Hi Rob.. Spark natively does not have SMOTE. But there are some github repo that has implementation of SMOTE on spark. I think you can use SMOTE as spark udf as well but have not tried it. In my case we mostly undersample majority classes and scale positive weights or imbalanced class
You can scale data when you have lot of features and using non tree based algos to converge faster. For tree based algos it is ok to typically leave features as it is. You scale it part of the pipeline both training and validation. There are lot of feature transformers and depending on the data you can use them as well as write custom transformer for specific need. I will try to cover video on spark feature engineering in future
@@AIEngineeringLife Thanks to getting back to me. I will check into the github repo for the imbalance.
@@AIEngineeringLife I found the function SMOTE for Spark. Here is a link: github.com/Angkirat/Smote-for-Spark.
Excellent Video Sir. Kindly if we can get this dataset then it will be good to practice more on it..
Thank you.. Should be in my dataset folder in github - github.com/srivatsan88/RUclipsLI/tree/master/dataset
@@AIEngineeringLife Thank you for your reply. I have got it from another video of yours..
Hi,
Your content is really helpful and unique, thanks for this!

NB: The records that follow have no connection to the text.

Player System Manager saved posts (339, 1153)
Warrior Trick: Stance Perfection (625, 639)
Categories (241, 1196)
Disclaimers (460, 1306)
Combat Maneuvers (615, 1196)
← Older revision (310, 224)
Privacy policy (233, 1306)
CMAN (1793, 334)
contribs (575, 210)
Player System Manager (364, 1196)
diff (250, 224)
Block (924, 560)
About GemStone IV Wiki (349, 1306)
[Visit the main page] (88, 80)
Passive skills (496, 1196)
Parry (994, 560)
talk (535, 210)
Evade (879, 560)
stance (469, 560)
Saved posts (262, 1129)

One question, I have a deep learning model trained using Keras and want to use it for making inferences on a Spark dataframe, can you suggest some options or is it possible to do this, or do I need to rebuild the models in some spark library for deep learning?

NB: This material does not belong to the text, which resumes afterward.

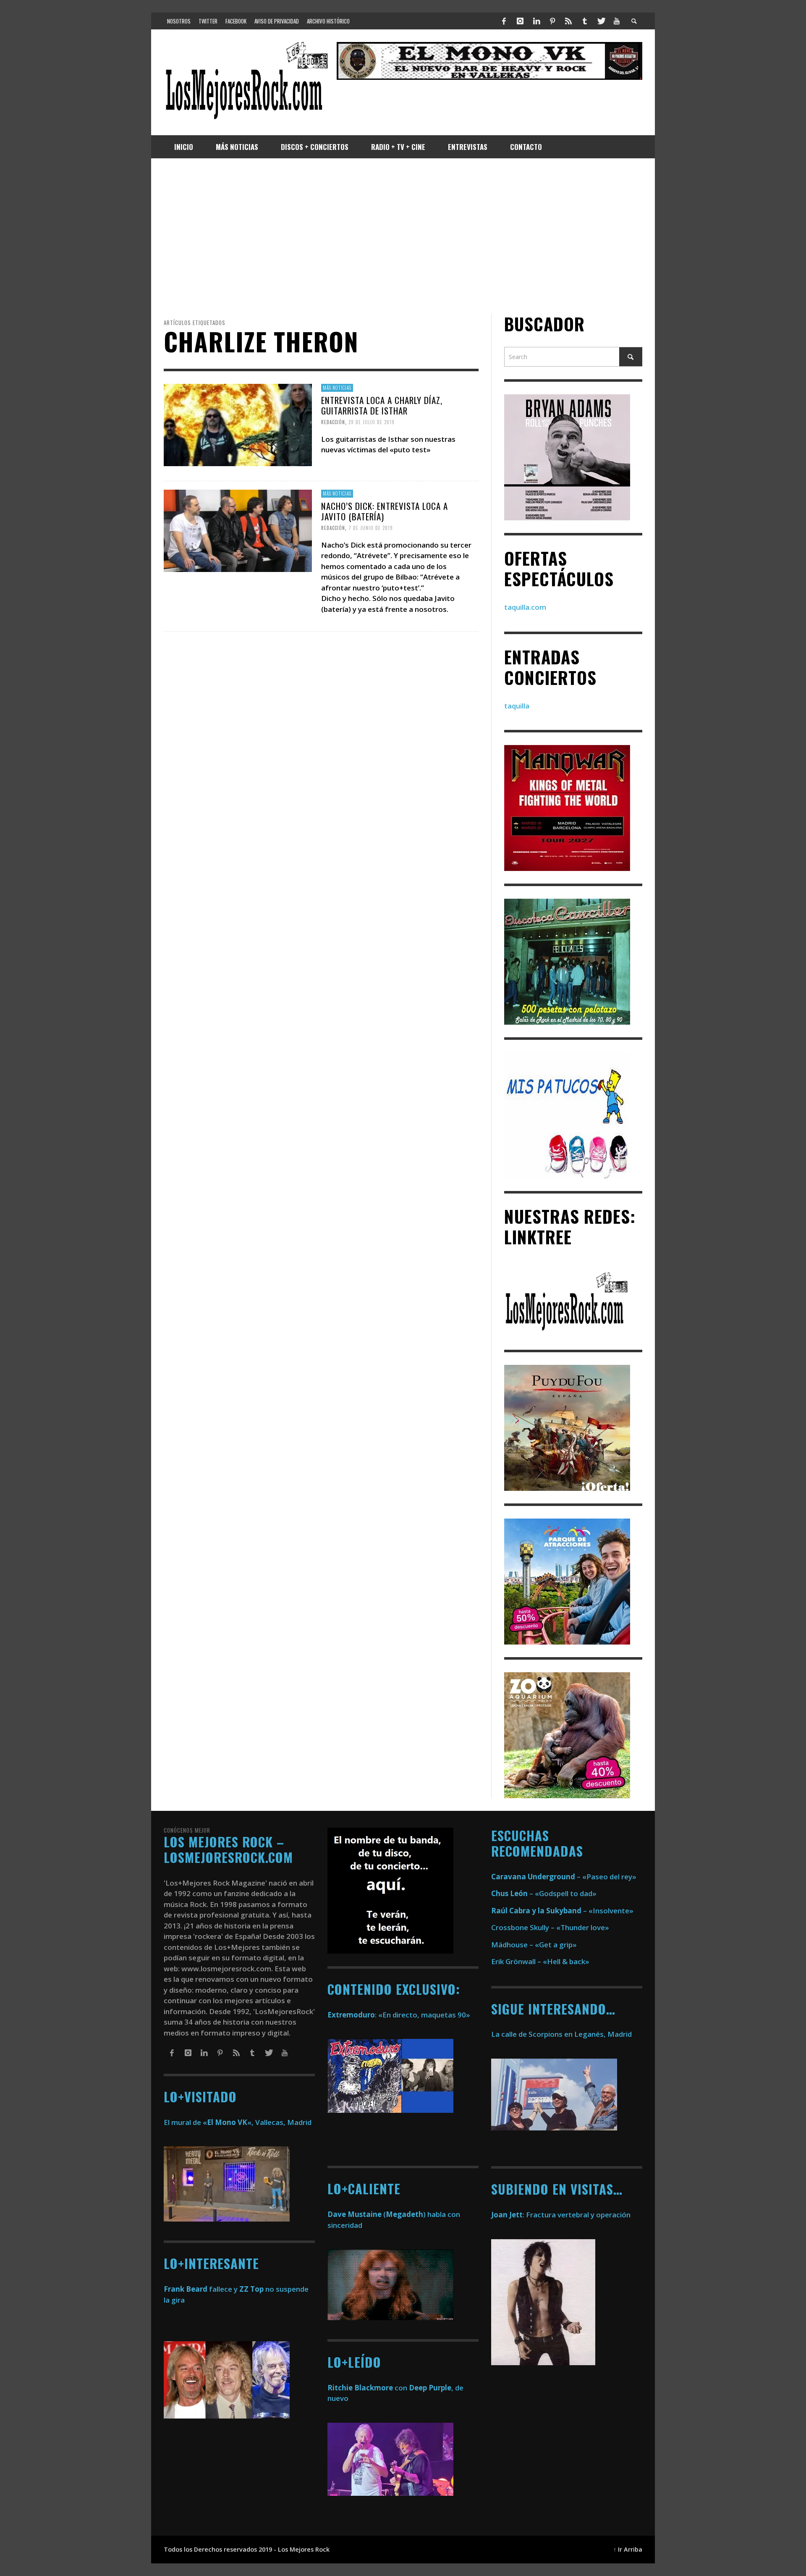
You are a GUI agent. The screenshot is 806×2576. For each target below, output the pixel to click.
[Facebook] (504, 21)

Rahul.. Have you tried Spark tensorflow package and if it supports?. If not you can load TF model as python UDF and broadcast the model file. You can then use it for inference in spark
Hi Sir,
Here, imbalanced data has not been handled, although highlighted.
Is the approach should assign weights to lower class or other approach of oversampling?
I typically prefer undersampling or class weights rather oversampling. So for this I will first try class weights and see or perform additional feature engineering and see if makes a difference. Sorry could not recollect what dataset I used for this video but in general above is how I approach it
Excellent tutorial. Is the notebook for this available ?
Check the code in my git repo here - github.com/srivatsan88/Mastering-Apache-Spark/blob/master/Churn-Analysis.ipynb
content is very good, but at few places your voice is echoing. Awesome content and info flow.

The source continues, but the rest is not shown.